Kicking the leaves, October, as we walk home together

from the game, in Ann Arbor,

on a day the color of soot, rain in the air;

I kick at the leaves of maples,

reds of seventy different shades, yellows

like old paper; and poplar leaves, fragile and pale;

and elm leaves, flags of a doomed race.

I kick at the leaves, making a sound I remember

as the leaves swirl upward from my boot,

and flutter; and I remember

Octobers walking to school in Connecticut,

wearing corduroy trousers that swished

with a sound like leaves; and a Sunday buying

a cup of cider at a roadside stand

on a dirt road in New Hampshire; and kicking the leaves,

autumn 1955 in Massachusetts, knowing

my father would die when the leaves were gone.


Each fall in New Hampshire, on the farm

where my mother grew up, a girl in the country,

my grandfather and grandmother

finished the autumn work, taking the last vegetables in

from the cold fields, canning, storing roots and apples

in the cellar under the kitchen. Then my grandfather

raked leaves against the house

as the final chore of autumn.

One November I drove up from college to see them.

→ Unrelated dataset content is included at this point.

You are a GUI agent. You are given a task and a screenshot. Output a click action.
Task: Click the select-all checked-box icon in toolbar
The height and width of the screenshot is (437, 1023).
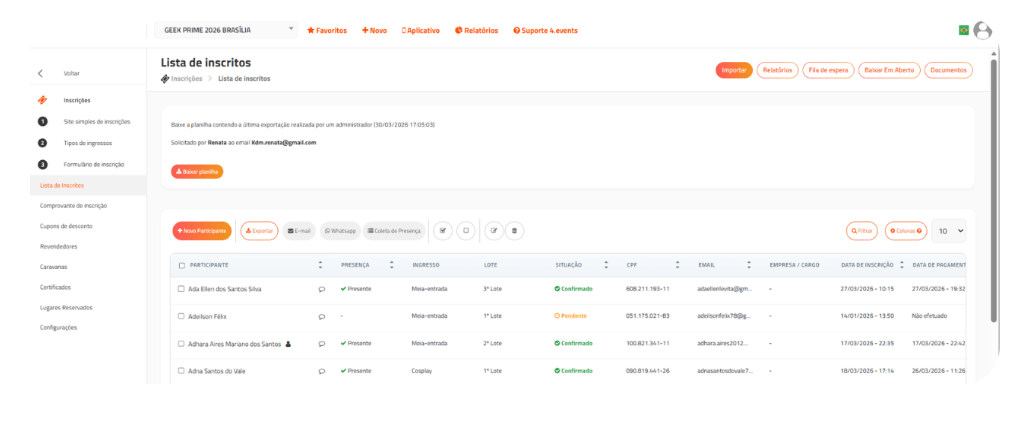coord(443,230)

We pulled big rakes, as we did when we hayed in summer,

pulling the leaves against the granite foundations

around the house, on every side of the house,

and then, to keep them in place, we cut spruce boughs

and laid them across the leaves,

green on red, until the house

was tucked up, ready for snow

that would freeze the leaves in tight, like a stiff skirt.

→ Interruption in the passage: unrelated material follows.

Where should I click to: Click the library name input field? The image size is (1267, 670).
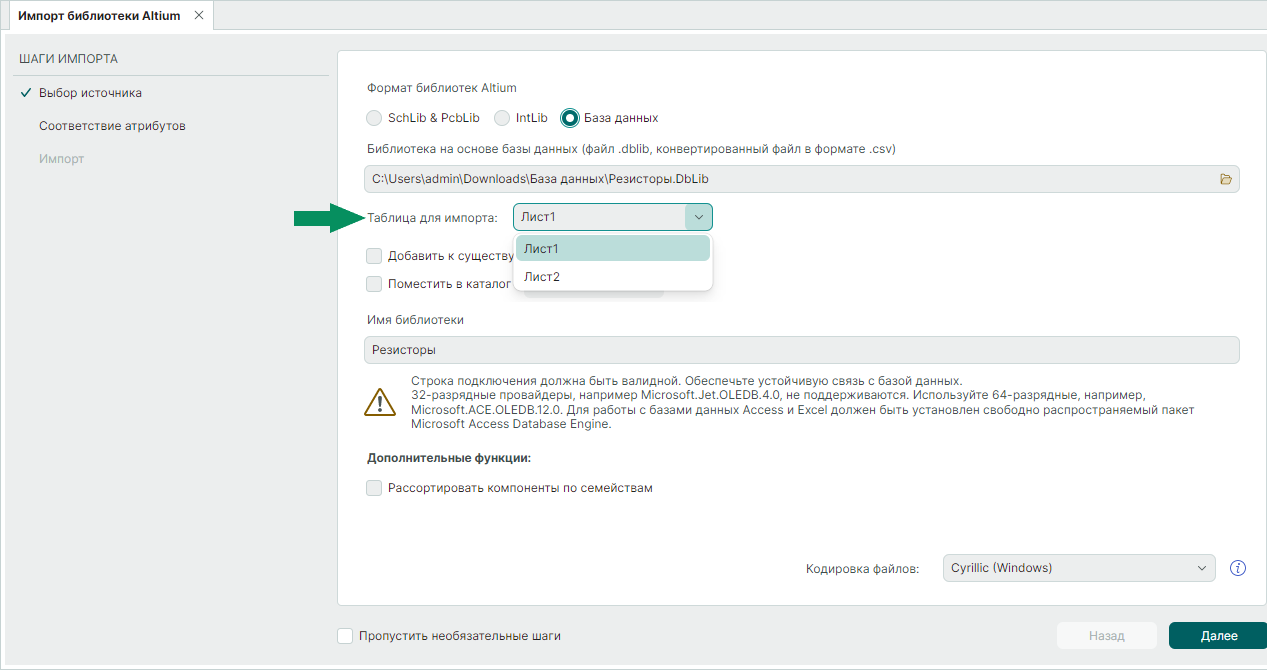801,350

Then we puffed through the shed door,

taking off boots and overcoats, slapping our hands,

and sat in the kitchen, rocking, and drank

black coffee my grandmother made,

three of us sitting together, silent, in gray November.


One Saturday when I was little, before the war,

my father came home at noon from his half day at the office

and wore his Bates sweater, black on red,

with the crossed hockey sticks on it, and raked beside me

in the back yard, and tumbled in the leaves with me,

laughing, and carried me, laughing, my hair full of leaves,

to the kitchen window

where my mother could see us, and smile, and motion

to set me down, afraid I would fall and be hurt.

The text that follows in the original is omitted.